Drought is blistering key U.S. cash crops, further elevating prices for staples including corn and wheat.
The punishing dynamics of a torrid summer were evident this month on the Pro Farmer Crop Tour, an annual event in which farmers visit key growing areas across the grain belt to gather data on the coming harvest.
Driving along State Route 14 outside of Verdigre, Neb., Randy Wiese turned to see a farmer harvesting hay. The piles were small. “That farmer is sick to his stomach,” said Mr. Wiese, who farms 800 acres of soybeans and corn in Lake Park, Iowa. He isn’t alone. Farm incomes have been hit hard over the past two years, first when Covid-19 shutdowns hammered prices and afterward when hot, dry weather reduced output, limiting farmers’ capacity to cash in on rising demand and higher prices.

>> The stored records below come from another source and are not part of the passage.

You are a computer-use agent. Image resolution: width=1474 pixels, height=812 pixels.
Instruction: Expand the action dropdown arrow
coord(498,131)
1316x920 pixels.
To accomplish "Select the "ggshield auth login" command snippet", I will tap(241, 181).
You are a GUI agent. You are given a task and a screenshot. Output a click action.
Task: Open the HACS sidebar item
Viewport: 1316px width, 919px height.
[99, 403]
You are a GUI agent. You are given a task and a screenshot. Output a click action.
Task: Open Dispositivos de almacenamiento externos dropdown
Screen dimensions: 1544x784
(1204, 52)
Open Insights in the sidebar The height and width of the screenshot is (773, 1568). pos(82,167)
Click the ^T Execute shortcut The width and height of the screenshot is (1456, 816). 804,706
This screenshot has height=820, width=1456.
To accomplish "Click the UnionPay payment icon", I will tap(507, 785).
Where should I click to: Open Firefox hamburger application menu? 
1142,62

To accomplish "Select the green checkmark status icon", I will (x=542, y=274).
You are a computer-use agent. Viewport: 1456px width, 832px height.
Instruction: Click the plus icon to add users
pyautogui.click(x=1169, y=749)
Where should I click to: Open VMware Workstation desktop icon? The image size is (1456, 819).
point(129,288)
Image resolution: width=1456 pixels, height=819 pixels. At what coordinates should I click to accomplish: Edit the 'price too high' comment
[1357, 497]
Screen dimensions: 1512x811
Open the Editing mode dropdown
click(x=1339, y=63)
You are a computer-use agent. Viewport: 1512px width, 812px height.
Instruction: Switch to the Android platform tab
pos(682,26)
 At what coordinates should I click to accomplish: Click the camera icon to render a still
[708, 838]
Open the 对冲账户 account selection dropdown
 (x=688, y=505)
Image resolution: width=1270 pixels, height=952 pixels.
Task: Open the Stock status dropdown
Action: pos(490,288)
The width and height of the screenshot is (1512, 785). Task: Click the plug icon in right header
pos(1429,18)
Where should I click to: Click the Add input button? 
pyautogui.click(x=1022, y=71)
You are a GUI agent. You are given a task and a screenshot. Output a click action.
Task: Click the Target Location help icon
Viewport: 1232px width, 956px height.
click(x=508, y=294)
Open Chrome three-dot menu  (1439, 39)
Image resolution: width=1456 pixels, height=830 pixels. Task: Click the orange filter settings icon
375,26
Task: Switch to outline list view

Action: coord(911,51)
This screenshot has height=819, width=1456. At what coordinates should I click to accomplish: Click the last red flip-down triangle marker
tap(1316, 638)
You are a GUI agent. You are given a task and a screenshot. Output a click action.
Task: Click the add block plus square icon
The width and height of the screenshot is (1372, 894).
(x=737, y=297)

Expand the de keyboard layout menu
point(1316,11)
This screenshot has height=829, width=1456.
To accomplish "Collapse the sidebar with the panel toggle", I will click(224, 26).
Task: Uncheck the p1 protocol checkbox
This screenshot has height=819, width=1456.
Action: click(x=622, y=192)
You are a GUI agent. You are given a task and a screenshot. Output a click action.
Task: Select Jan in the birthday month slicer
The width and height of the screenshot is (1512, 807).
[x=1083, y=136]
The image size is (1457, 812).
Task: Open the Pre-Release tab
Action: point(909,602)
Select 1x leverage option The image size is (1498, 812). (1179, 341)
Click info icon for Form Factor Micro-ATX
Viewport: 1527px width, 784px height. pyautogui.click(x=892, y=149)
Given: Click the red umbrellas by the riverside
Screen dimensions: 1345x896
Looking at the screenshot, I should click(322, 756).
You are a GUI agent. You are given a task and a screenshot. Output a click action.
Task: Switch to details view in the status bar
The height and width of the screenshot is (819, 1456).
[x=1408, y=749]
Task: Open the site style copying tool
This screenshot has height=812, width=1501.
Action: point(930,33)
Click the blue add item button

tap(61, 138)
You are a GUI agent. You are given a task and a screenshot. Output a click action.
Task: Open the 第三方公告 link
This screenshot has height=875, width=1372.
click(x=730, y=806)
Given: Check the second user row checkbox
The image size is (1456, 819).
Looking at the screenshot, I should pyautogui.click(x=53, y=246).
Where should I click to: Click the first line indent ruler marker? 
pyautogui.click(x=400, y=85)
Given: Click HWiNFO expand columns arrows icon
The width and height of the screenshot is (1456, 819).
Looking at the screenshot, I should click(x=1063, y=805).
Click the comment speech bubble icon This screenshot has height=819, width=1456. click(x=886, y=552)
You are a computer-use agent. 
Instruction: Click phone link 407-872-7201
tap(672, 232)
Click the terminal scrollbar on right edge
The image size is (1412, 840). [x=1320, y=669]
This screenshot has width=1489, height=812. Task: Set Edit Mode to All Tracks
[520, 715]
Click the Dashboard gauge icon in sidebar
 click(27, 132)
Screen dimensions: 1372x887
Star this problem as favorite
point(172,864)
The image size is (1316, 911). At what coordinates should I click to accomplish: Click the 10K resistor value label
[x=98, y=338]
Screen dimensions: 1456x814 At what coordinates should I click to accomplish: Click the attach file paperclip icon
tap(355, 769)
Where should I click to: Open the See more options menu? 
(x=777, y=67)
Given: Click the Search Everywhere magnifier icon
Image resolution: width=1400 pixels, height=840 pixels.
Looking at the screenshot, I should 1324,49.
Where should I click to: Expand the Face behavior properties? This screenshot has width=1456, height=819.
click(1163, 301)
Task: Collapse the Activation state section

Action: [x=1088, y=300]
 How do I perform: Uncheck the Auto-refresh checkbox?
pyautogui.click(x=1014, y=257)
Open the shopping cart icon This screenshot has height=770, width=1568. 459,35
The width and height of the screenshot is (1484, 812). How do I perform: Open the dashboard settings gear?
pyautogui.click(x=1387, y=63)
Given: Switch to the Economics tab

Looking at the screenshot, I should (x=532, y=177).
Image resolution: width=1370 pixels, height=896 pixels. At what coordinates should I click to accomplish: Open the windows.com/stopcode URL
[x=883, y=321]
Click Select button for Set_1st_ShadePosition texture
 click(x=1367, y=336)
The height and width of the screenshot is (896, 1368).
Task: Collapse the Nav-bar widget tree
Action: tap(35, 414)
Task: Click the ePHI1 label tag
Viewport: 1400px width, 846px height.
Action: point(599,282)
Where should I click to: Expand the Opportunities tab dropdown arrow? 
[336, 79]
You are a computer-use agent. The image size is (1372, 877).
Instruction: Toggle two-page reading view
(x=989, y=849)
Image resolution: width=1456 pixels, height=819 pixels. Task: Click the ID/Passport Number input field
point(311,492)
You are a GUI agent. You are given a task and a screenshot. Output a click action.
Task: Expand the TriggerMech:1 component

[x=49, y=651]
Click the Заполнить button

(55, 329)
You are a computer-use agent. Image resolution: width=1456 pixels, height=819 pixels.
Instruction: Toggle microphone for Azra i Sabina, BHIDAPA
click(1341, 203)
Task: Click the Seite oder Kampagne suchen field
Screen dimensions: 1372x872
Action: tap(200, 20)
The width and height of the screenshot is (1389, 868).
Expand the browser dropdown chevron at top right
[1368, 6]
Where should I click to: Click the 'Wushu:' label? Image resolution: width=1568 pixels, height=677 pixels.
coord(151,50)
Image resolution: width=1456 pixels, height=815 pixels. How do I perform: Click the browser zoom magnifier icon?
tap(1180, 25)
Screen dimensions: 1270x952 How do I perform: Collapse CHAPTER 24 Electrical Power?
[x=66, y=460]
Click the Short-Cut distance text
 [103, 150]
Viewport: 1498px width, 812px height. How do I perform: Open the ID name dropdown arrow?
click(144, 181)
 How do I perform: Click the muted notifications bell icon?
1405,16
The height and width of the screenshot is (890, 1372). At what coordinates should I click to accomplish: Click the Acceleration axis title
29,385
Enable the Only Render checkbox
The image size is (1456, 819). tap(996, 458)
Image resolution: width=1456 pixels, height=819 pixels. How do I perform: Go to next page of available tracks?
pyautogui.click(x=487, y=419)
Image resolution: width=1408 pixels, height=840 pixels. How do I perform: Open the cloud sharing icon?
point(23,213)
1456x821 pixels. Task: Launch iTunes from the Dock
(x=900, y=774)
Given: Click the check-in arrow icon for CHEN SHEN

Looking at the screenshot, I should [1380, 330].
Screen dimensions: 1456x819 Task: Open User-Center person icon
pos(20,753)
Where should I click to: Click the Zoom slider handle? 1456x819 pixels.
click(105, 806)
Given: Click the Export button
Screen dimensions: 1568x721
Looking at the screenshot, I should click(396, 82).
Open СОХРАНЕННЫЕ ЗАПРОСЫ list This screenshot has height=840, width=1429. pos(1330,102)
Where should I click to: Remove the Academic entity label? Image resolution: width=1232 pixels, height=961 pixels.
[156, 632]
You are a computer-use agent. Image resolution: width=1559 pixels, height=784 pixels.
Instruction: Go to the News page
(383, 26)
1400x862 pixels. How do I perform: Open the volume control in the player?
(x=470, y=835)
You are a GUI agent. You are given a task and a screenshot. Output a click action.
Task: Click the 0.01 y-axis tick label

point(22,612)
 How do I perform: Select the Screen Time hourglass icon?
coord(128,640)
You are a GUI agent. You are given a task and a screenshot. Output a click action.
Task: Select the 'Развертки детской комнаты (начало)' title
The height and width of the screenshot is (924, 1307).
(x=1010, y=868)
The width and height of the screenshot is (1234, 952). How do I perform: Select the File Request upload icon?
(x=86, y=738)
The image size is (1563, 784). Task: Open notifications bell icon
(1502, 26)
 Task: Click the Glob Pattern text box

Extreme heat is baking most of the U.S. North Dakota, South Dakota, Minnesota, Iowa, and Nebraska all contain areas of extreme drought, according to data from the U.S. Drought Monitor. North Dakota and Minnesota, in particular, are experiencing near-record lows in soil moisture, according to data from the National Oceanic and Atmospheric Administration. As a result, many crops planted this spring are wilting.
Some 63% of the U.S. spring wheat crop is in poor or very poor condition, versus 6% at this time last year, according to Agriculture Department data.